* _Task_
Could you count the lines below that include the word "sort" and give only the number?

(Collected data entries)
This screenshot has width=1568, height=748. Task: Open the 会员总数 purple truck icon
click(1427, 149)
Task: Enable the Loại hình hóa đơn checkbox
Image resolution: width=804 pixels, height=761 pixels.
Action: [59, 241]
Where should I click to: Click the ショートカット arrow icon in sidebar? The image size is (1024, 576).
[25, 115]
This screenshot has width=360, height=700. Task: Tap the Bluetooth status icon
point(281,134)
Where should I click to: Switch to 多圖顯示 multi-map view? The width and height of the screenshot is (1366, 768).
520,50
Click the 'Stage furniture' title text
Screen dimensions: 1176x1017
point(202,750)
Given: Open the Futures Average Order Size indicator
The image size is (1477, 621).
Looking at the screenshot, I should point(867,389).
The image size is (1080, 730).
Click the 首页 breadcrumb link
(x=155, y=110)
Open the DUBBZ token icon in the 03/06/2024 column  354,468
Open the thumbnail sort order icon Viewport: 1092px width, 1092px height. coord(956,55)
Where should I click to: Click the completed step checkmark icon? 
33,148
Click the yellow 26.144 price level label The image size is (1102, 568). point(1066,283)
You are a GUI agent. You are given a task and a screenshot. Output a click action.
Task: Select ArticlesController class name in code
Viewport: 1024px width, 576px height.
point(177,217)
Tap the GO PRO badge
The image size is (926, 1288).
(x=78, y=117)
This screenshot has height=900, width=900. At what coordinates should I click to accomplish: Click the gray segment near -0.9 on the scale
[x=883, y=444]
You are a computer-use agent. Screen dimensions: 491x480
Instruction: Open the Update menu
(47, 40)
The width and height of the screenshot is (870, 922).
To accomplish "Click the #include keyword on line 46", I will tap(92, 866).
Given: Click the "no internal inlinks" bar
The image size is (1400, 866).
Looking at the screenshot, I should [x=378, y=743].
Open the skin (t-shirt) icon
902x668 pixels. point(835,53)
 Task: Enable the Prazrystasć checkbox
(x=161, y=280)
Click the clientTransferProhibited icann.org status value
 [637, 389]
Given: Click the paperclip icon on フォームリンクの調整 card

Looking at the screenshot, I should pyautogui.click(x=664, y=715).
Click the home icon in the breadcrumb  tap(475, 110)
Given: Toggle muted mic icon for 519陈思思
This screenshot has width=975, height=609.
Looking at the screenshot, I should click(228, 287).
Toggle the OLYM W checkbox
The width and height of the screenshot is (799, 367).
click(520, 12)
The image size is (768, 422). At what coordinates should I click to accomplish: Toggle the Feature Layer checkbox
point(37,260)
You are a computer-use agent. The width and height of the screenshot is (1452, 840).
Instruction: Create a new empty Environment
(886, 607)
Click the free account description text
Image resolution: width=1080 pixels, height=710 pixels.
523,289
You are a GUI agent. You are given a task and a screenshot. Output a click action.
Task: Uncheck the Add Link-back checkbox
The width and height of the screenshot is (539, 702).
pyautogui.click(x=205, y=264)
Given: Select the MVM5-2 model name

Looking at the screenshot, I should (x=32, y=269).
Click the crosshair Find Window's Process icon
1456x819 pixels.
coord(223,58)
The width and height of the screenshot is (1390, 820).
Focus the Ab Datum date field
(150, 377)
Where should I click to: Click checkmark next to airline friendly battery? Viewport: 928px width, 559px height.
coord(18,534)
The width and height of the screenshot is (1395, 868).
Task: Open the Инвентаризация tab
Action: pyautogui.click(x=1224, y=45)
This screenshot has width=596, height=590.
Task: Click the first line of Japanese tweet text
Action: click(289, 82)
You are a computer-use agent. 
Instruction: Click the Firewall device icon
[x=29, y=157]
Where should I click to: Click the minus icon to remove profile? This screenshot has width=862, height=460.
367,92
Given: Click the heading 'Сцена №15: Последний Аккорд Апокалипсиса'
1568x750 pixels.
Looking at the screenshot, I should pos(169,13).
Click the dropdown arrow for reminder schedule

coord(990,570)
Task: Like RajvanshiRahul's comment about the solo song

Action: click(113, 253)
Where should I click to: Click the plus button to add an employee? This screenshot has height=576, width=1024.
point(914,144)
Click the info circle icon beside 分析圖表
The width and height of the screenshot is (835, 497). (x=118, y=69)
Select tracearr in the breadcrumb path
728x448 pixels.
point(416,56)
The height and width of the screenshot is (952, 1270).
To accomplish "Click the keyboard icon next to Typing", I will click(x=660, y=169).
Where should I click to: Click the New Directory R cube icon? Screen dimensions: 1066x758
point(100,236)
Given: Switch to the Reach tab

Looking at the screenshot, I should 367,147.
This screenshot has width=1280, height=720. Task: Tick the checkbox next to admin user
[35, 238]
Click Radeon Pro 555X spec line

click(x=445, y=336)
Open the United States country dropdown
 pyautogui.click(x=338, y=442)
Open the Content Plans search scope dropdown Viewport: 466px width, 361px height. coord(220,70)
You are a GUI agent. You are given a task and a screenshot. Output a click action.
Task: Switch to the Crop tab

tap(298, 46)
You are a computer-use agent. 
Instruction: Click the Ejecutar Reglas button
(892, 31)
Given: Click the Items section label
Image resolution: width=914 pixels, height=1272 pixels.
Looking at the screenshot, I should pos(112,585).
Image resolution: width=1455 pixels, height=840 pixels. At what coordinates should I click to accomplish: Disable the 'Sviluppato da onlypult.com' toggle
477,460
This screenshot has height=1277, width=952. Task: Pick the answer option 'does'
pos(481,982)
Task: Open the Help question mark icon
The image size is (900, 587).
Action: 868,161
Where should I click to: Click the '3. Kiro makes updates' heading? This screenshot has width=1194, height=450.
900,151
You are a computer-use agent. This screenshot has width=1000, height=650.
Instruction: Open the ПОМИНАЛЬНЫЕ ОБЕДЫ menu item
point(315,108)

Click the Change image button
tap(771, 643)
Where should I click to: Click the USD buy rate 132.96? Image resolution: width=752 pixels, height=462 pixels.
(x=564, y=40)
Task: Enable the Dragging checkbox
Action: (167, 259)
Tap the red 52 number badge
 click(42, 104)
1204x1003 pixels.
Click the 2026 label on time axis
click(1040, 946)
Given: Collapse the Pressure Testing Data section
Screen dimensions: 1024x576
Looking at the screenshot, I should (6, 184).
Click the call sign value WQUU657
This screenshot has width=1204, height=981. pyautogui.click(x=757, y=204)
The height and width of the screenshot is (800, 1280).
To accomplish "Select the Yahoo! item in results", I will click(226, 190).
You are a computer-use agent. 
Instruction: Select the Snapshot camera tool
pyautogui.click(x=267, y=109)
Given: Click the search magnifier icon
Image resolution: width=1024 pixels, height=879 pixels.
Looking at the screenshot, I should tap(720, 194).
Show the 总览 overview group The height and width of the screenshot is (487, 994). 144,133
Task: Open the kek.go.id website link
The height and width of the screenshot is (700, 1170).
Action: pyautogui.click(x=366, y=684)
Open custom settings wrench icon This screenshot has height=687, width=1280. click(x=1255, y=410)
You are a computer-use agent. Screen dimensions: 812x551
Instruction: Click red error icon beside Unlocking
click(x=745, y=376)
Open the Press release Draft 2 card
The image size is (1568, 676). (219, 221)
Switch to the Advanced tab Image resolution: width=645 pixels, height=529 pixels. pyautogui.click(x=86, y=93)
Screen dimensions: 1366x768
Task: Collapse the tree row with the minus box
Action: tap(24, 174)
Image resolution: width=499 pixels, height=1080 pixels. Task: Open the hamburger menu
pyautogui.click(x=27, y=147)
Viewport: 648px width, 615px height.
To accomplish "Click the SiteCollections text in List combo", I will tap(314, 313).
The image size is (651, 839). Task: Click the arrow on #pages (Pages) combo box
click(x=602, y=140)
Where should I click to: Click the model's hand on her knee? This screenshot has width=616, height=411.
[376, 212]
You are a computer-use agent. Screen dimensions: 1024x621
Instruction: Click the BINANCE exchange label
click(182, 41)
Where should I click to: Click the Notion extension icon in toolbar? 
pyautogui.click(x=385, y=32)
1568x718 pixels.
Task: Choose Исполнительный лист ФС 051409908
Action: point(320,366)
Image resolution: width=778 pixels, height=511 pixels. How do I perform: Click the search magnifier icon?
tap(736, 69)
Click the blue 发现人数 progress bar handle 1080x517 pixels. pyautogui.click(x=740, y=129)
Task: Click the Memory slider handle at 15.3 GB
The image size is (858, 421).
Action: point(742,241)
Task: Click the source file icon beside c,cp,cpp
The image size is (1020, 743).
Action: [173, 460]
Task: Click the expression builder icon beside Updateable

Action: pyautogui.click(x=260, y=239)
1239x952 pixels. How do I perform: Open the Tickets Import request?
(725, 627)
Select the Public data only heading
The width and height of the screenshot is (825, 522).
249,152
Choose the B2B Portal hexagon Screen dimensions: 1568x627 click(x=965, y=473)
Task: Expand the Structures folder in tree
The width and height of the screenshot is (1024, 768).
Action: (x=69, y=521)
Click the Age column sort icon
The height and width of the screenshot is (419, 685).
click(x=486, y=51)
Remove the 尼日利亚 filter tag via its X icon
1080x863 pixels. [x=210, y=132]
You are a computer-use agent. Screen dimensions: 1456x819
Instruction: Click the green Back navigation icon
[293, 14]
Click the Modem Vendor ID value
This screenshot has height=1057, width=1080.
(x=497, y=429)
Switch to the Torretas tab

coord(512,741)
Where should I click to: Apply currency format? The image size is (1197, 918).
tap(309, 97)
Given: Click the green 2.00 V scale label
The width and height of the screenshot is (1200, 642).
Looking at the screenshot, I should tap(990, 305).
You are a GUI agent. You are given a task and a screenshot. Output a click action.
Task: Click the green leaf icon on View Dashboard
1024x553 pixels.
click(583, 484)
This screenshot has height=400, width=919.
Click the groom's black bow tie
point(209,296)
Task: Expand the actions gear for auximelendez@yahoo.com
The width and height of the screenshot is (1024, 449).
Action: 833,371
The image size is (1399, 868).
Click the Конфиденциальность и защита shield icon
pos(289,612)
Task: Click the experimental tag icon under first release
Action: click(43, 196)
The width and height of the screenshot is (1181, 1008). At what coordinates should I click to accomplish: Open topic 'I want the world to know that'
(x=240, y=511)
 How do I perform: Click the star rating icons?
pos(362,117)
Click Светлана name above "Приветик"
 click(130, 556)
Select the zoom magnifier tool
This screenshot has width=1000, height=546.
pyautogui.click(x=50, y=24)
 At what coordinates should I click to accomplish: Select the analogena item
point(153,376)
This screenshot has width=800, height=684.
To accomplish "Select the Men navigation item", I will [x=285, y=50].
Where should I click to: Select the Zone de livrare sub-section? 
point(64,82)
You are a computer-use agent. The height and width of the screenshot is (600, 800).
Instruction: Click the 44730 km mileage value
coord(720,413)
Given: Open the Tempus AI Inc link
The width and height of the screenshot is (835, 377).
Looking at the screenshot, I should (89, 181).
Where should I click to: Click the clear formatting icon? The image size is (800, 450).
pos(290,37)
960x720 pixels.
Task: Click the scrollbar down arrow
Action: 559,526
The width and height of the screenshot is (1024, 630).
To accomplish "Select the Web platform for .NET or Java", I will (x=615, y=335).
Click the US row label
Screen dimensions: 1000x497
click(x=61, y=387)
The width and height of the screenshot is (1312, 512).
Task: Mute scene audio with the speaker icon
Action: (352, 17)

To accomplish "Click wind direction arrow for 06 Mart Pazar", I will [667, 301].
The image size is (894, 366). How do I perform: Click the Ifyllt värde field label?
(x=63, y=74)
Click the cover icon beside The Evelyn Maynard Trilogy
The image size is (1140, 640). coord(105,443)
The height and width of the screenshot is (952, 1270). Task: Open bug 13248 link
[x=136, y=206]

* _Exercise answer_
2